Twenty years later, in May 2023 in Bratislava, Macron made a point to address his audience by reversing Chirac’s blunder.

Speaking at the annual GlobSec conference on his conversion to total Ukraine support, he said: “We have missed occasions to listen to you [on Russia’s aggression].”

But Macron’s statement was also a dig at Scholz, whom Baltic, Eastern and Central Europeans see as being too passive in the face of Russian aggression.

(Estonians, for instance, see Putin’s announceme­nt that he put their prime minister Kaja Kallas on a wanted list as a clear warning of conquest, promising war on Russia’s former colony.)

Recently scathing of the French president on the subject, Eastern Europeans now begin to see him as a major ally. Their defence chiefs are calling for urgent action within Europe to protect the Continent amid fears an emboldened Putin won’t stop at Ukraine.

TURNING SOUR

Once upon a time, France and Germany were the two Continenta­l allies: their partnershi­p underpinne­d European unity, security and economic strength for decades.

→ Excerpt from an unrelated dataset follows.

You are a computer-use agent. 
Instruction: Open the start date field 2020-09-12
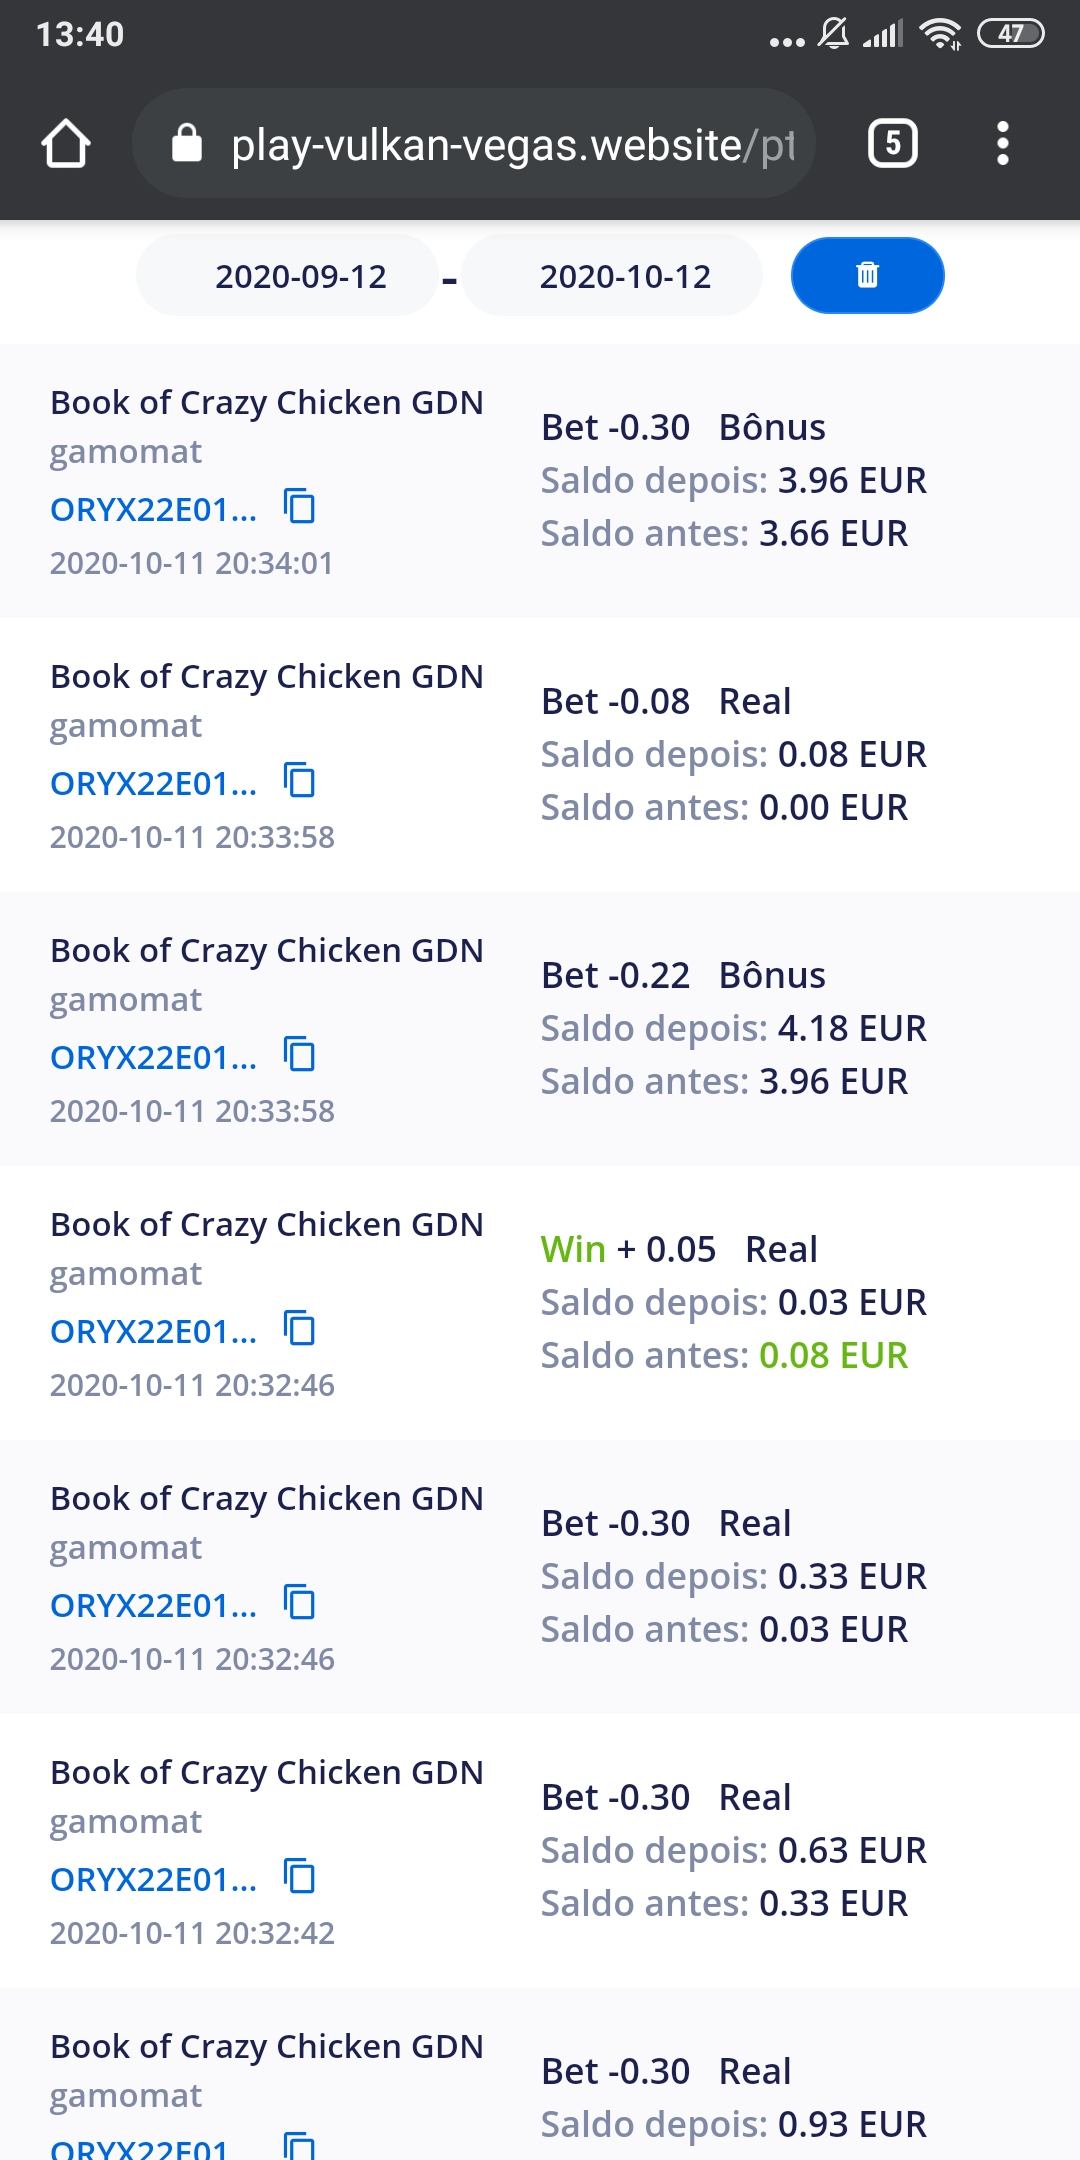point(300,276)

There was always jockeying between the two – Charles de Gaulle had a vision of a French-led Europe in which Germany, neither a nuclear power nor a permanent member of the Security Council, would ride her coattails – yet this friendly rivalry was part of the dynamism that powered the Continent.

The relationsh­ip between the two countries – and the men running them – is now different.

“They’ve been malfunctio­ning from the start, and now there is actual hate between them,” says Vogel.

With the Russian threat looming to the East and Ukraine in need, Macron and Scholz must find a way to work together – and fast – for the sake of Europe.